▶ _GIVEN REQUEST_
Write out each of these records word for word.

Records from a collection

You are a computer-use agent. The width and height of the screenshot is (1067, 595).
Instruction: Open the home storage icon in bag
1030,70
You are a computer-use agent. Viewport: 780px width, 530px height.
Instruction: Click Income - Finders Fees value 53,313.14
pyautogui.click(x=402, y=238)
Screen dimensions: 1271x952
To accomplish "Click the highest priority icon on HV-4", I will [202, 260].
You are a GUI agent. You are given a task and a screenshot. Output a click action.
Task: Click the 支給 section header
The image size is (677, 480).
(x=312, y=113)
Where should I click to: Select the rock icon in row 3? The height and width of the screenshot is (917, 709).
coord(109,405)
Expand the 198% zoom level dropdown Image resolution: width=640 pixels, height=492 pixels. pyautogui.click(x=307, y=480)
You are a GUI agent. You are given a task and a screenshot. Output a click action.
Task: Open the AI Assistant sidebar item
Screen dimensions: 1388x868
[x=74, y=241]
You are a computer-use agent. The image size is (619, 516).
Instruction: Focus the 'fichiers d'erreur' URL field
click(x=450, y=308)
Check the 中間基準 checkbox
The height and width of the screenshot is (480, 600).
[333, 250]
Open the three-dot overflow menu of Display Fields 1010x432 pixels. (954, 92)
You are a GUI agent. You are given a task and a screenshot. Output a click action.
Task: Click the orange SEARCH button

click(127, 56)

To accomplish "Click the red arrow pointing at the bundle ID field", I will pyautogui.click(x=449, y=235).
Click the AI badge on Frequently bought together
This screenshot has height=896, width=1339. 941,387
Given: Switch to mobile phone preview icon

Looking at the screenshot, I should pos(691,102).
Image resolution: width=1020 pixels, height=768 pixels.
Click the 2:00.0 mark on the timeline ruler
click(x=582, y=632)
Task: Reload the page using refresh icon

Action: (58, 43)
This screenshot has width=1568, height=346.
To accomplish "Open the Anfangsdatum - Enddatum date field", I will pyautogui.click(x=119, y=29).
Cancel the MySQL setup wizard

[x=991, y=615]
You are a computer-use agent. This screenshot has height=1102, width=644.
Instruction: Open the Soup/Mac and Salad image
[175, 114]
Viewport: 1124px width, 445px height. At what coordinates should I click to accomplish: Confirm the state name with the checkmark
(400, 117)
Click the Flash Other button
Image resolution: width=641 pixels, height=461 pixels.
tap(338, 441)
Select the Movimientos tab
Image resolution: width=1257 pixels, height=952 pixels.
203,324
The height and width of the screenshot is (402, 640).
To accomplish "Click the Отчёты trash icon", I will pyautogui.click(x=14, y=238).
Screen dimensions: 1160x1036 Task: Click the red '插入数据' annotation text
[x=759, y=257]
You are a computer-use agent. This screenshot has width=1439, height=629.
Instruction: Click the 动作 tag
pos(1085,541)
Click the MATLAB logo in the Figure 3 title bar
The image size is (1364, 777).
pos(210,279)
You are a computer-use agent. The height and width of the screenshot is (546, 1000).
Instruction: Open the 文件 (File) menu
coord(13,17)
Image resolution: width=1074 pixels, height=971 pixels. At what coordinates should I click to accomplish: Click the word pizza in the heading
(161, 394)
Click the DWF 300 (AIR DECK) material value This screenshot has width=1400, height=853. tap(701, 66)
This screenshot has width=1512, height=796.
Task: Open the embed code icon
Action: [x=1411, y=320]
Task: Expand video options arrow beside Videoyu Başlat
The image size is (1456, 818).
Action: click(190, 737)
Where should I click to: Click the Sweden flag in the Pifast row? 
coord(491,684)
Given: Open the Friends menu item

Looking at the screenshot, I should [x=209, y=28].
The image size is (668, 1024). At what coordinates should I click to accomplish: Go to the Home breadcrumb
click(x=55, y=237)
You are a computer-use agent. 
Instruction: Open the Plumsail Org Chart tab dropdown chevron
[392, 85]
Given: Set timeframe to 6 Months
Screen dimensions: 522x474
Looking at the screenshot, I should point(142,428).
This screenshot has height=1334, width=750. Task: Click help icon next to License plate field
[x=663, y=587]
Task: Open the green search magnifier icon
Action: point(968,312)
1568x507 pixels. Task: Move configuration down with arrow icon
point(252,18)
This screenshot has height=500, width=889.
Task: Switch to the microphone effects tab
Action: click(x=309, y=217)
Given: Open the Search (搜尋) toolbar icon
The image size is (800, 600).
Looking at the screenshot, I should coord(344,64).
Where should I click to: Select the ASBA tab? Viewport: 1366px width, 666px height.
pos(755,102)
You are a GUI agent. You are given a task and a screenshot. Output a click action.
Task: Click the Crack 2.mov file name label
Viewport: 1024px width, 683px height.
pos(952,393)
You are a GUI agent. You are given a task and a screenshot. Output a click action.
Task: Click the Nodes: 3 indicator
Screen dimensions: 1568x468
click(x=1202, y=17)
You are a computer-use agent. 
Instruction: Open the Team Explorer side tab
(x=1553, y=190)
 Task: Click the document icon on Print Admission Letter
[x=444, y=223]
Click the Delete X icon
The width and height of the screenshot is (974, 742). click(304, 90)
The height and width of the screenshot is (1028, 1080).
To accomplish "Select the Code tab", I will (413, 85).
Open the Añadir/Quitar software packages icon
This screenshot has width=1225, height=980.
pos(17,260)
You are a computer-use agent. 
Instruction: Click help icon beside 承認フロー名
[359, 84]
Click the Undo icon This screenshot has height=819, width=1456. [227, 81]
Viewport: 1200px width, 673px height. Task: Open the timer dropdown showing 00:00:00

▶ _PROBLEM SOLUTION_
You are a computer-use agent. The width and height of the screenshot is (1067, 595).
Instruction: Open the home storage icon in bag
1030,70
You are a computer-use agent. Viewport: 780px width, 530px height.
Instruction: Click Income - Finders Fees value 53,313.14
pyautogui.click(x=402, y=238)
Screen dimensions: 1271x952
To accomplish "Click the highest priority icon on HV-4", I will [202, 260].
You are a GUI agent. You are given a task and a screenshot. Output a click action.
Task: Click the 支給 section header
The image size is (677, 480).
(x=312, y=113)
Where should I click to: Select the rock icon in row 3? The height and width of the screenshot is (917, 709).
coord(109,405)
Expand the 198% zoom level dropdown Image resolution: width=640 pixels, height=492 pixels. pyautogui.click(x=307, y=480)
You are a GUI agent. You are given a task and a screenshot. Output a click action.
Task: Open the AI Assistant sidebar item
Screen dimensions: 1388x868
[x=74, y=241]
You are a computer-use agent. The image size is (619, 516).
Instruction: Focus the 'fichiers d'erreur' URL field
click(x=450, y=308)
Check the 中間基準 checkbox
The height and width of the screenshot is (480, 600).
[333, 250]
Open the three-dot overflow menu of Display Fields 1010x432 pixels. (954, 92)
You are a GUI agent. You are given a task and a screenshot. Output a click action.
Task: Click the orange SEARCH button

click(127, 56)

To accomplish "Click the red arrow pointing at the bundle ID field", I will pyautogui.click(x=449, y=235).
Click the AI badge on Frequently bought together
This screenshot has height=896, width=1339. 941,387
Given: Switch to mobile phone preview icon

Looking at the screenshot, I should pos(691,102).
Image resolution: width=1020 pixels, height=768 pixels.
Click the 2:00.0 mark on the timeline ruler
click(x=582, y=632)
Task: Reload the page using refresh icon

Action: (58, 43)
This screenshot has width=1568, height=346.
To accomplish "Open the Anfangsdatum - Enddatum date field", I will pyautogui.click(x=119, y=29).
Cancel the MySQL setup wizard

[x=991, y=615]
You are a computer-use agent. This screenshot has height=1102, width=644.
Instruction: Open the Soup/Mac and Salad image
[175, 114]
Viewport: 1124px width, 445px height. At what coordinates should I click to accomplish: Confirm the state name with the checkmark
(400, 117)
Click the Flash Other button
Image resolution: width=641 pixels, height=461 pixels.
tap(338, 441)
Select the Movimientos tab
Image resolution: width=1257 pixels, height=952 pixels.
203,324
The height and width of the screenshot is (402, 640).
To accomplish "Click the Отчёты trash icon", I will pyautogui.click(x=14, y=238).
Screen dimensions: 1160x1036 Task: Click the red '插入数据' annotation text
[x=759, y=257]
You are a computer-use agent. This screenshot has width=1439, height=629.
Instruction: Click the 动作 tag
pos(1085,541)
Click the MATLAB logo in the Figure 3 title bar
The image size is (1364, 777).
pos(210,279)
You are a computer-use agent. The height and width of the screenshot is (546, 1000).
Instruction: Open the 文件 (File) menu
coord(13,17)
Image resolution: width=1074 pixels, height=971 pixels. At what coordinates should I click to accomplish: Click the word pizza in the heading
(161, 394)
Click the DWF 300 (AIR DECK) material value This screenshot has width=1400, height=853. tap(701, 66)
This screenshot has width=1512, height=796.
Task: Open the embed code icon
Action: [x=1411, y=320]
Task: Expand video options arrow beside Videoyu Başlat
The image size is (1456, 818).
Action: click(190, 737)
Where should I click to: Click the Sweden flag in the Pifast row? 
coord(491,684)
Given: Open the Friends menu item

Looking at the screenshot, I should [x=209, y=28].
The image size is (668, 1024). At what coordinates should I click to accomplish: Go to the Home breadcrumb
click(x=55, y=237)
You are a computer-use agent. 
Instruction: Open the Plumsail Org Chart tab dropdown chevron
[392, 85]
Given: Set timeframe to 6 Months
Screen dimensions: 522x474
Looking at the screenshot, I should point(142,428).
This screenshot has height=1334, width=750. Task: Click help icon next to License plate field
[x=663, y=587]
Task: Open the green search magnifier icon
Action: point(968,312)
1568x507 pixels. Task: Move configuration down with arrow icon
point(252,18)
This screenshot has height=500, width=889.
Task: Switch to the microphone effects tab
Action: click(x=309, y=217)
Given: Open the Search (搜尋) toolbar icon
The image size is (800, 600).
Looking at the screenshot, I should coord(344,64).
Where should I click to: Select the ASBA tab? Viewport: 1366px width, 666px height.
pos(755,102)
You are a GUI agent. You are given a task and a screenshot. Output a click action.
Task: Click the Crack 2.mov file name label
Viewport: 1024px width, 683px height.
pos(952,393)
You are a GUI agent. You are given a task and a screenshot. Output a click action.
Task: Click the Nodes: 3 indicator
Screen dimensions: 1568x468
click(x=1202, y=17)
You are a computer-use agent. 
Instruction: Open the Team Explorer side tab
(x=1553, y=190)
 Task: Click the document icon on Print Admission Letter
[x=444, y=223]
Click the Delete X icon
The width and height of the screenshot is (974, 742). click(304, 90)
The height and width of the screenshot is (1028, 1080).
To accomplish "Select the Code tab", I will (413, 85).
Open the Añadir/Quitar software packages icon
This screenshot has width=1225, height=980.
pos(17,260)
You are a computer-use agent. 
Instruction: Click help icon beside 承認フロー名
[359, 84]
Click the Undo icon This screenshot has height=819, width=1456. [227, 81]
Viewport: 1200px width, 673px height. Task: Open the timer dropdown showing 00:00:00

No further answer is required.